§ ASSIGNED TASK
Exactly as written, retype the lines that run from the line holding "The height and" through the end of the records below. Do not include pictures.

§ Collected data entries
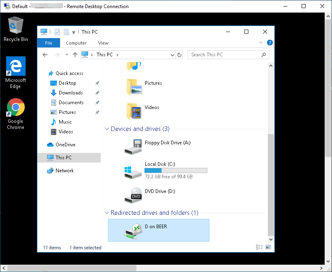Click the Back navigation arrow
This screenshot has width=332, height=272.
(45, 55)
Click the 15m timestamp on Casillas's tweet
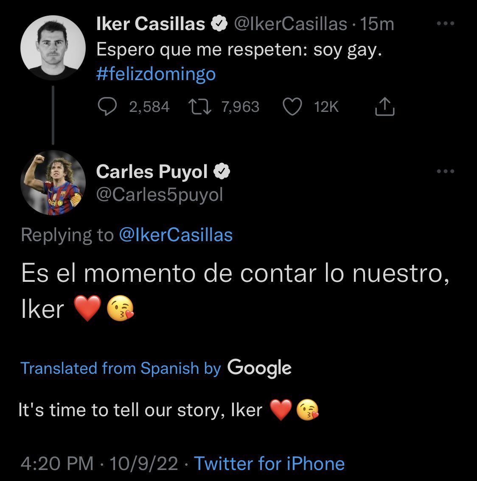The image size is (477, 481). pos(377,25)
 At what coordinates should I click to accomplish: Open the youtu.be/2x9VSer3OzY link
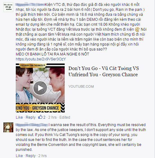point(41,59)
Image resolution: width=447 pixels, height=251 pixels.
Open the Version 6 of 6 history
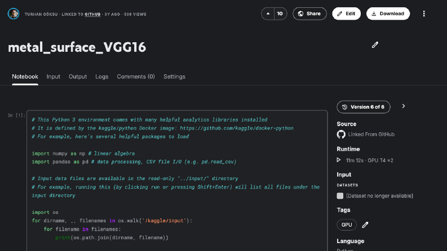[364, 107]
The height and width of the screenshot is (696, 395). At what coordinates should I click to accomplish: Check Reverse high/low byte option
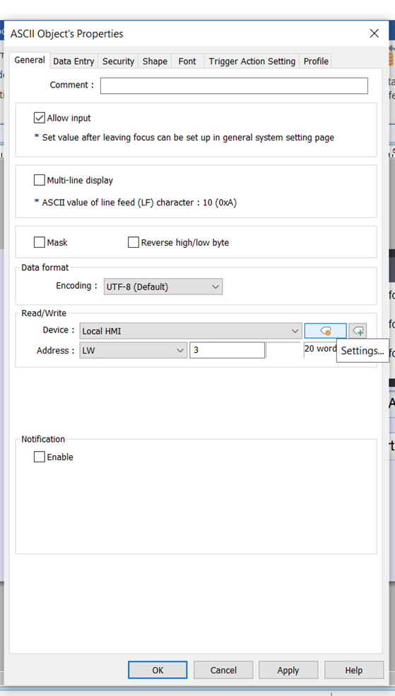[x=134, y=242]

§ TASK RESPONSE
The height and width of the screenshot is (696, 395). At what coordinates should I click to accomplish: Check Reverse high/low byte option
[x=134, y=242]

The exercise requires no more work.